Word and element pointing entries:
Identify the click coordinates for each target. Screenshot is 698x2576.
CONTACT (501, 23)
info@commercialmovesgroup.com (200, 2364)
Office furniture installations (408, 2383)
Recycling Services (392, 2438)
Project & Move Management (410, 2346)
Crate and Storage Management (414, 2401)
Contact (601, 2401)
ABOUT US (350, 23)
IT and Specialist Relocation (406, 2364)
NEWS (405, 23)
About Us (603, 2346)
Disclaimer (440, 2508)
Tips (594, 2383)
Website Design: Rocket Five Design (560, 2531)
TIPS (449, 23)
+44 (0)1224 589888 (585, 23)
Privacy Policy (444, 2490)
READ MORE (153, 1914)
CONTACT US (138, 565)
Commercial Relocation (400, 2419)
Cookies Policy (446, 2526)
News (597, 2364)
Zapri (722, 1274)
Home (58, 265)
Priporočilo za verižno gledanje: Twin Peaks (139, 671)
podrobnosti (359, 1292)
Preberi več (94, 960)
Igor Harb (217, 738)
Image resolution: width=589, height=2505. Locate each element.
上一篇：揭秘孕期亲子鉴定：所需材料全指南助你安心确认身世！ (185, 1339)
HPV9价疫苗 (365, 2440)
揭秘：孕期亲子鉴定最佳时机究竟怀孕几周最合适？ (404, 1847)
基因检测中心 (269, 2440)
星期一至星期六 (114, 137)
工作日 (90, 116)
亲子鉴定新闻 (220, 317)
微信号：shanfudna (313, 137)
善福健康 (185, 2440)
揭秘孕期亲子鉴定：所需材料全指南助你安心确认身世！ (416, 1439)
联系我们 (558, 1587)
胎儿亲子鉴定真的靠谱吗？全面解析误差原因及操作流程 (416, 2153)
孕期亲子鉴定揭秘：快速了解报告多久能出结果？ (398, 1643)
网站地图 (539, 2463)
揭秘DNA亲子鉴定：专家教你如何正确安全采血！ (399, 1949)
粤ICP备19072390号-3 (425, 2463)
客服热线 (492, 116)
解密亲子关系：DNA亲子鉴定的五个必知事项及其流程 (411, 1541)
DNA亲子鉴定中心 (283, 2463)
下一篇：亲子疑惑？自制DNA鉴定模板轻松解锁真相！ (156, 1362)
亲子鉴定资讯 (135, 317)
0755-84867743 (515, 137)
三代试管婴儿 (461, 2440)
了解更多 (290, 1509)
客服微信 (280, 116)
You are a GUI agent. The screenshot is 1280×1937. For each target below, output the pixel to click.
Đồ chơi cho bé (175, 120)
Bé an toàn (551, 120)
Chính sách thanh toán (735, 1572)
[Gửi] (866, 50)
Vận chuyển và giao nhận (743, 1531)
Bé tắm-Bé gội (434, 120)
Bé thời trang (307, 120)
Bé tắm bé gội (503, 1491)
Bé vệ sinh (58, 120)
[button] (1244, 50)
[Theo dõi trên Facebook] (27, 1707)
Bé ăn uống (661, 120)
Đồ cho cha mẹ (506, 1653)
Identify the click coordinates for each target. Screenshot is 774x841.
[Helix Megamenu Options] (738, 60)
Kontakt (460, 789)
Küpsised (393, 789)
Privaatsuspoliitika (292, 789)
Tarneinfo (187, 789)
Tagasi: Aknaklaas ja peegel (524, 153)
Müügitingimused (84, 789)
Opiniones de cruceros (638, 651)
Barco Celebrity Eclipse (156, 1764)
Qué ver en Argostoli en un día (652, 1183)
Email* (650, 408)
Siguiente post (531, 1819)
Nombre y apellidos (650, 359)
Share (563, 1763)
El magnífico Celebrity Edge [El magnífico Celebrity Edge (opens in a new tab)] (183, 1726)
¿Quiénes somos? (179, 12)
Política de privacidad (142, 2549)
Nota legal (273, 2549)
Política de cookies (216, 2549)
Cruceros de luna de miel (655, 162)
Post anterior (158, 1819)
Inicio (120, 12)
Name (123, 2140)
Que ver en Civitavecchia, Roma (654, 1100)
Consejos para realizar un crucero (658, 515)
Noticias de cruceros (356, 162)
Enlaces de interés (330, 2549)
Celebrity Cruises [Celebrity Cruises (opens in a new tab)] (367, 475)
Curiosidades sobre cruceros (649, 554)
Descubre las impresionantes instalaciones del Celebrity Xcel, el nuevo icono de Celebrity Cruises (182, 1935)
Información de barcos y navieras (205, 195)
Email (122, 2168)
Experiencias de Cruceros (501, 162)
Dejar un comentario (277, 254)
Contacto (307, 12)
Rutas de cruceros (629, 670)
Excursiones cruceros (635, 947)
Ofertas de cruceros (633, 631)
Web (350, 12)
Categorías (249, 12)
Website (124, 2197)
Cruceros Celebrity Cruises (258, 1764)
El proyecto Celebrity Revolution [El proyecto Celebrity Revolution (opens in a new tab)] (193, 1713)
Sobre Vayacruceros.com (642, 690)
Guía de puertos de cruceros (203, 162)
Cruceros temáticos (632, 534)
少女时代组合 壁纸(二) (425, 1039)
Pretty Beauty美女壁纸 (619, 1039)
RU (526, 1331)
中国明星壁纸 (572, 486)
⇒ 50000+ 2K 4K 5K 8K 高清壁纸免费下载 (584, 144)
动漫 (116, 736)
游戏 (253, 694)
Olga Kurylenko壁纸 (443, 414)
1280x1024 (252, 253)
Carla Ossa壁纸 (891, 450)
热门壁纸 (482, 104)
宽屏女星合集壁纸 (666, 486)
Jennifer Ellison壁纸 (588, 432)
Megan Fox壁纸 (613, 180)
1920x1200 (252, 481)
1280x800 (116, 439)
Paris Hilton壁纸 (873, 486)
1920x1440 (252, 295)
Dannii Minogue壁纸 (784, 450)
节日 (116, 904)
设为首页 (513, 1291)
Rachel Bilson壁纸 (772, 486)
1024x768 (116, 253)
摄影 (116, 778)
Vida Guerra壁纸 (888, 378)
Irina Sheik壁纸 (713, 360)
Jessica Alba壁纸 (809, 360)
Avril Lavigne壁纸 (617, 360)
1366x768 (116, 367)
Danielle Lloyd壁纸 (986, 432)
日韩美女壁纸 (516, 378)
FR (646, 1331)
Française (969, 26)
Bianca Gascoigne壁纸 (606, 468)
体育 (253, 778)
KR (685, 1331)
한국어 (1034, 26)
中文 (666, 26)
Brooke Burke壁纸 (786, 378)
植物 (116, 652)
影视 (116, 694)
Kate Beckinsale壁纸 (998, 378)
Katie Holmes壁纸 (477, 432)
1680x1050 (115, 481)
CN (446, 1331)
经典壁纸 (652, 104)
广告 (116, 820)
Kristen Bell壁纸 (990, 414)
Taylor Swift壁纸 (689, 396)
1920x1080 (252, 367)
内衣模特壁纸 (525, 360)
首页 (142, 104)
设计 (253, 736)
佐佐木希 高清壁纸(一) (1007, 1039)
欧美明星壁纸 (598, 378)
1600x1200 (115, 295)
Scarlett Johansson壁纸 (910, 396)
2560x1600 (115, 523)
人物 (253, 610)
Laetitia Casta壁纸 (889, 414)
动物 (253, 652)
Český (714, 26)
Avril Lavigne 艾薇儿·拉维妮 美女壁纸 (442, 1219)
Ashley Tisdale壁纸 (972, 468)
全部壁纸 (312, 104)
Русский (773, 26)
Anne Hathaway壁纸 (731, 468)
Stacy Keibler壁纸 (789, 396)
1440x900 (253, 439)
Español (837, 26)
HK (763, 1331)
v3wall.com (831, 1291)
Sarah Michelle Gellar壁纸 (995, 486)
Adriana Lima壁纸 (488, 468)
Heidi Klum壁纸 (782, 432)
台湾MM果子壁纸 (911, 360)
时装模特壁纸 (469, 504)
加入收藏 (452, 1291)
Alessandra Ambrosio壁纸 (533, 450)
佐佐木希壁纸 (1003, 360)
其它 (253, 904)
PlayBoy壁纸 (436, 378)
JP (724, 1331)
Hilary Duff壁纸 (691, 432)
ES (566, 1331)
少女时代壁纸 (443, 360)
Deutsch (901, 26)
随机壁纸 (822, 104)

*TASK REQUIREMENTS*. Copy out verbatim the lines of the material from its first line up to and including the line containing "Project & Move Management (410, 2346)".

*ANSWER FOR THIS EXERCISE*.
Identify the click coordinates for each target. Screenshot is 698x2576.
CONTACT (501, 23)
info@commercialmovesgroup.com (200, 2364)
Office furniture installations (408, 2383)
Recycling Services (392, 2438)
Project & Move Management (410, 2346)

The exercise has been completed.